*Brief*.
Take the listing and print it in full, exactly as given.

*Input data*.

━━━━━━━━

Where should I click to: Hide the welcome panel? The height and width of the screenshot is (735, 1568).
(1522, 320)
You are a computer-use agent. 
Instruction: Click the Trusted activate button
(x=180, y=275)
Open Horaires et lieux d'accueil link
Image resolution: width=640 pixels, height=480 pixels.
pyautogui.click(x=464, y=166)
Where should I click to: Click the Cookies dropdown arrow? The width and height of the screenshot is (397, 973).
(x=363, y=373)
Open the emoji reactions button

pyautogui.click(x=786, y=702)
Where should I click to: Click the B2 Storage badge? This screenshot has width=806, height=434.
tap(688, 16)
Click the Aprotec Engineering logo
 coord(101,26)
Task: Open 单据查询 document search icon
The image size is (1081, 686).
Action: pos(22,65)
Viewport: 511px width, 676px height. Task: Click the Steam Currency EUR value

━━━━━━━━

*Exercise response*.
Where should I click to: Hide the welcome panel? The height and width of the screenshot is (735, 1568).
(1522, 320)
You are a computer-use agent. 
Instruction: Click the Trusted activate button
(x=180, y=275)
Open Horaires et lieux d'accueil link
Image resolution: width=640 pixels, height=480 pixels.
pyautogui.click(x=464, y=166)
Where should I click to: Click the Cookies dropdown arrow? The width and height of the screenshot is (397, 973).
(x=363, y=373)
Open the emoji reactions button

pyautogui.click(x=786, y=702)
Where should I click to: Click the B2 Storage badge? This screenshot has width=806, height=434.
tap(688, 16)
Click the Aprotec Engineering logo
 coord(101,26)
Task: Open 单据查询 document search icon
The image size is (1081, 686).
Action: pos(22,65)
Viewport: 511px width, 676px height. Task: Click the Steam Currency EUR value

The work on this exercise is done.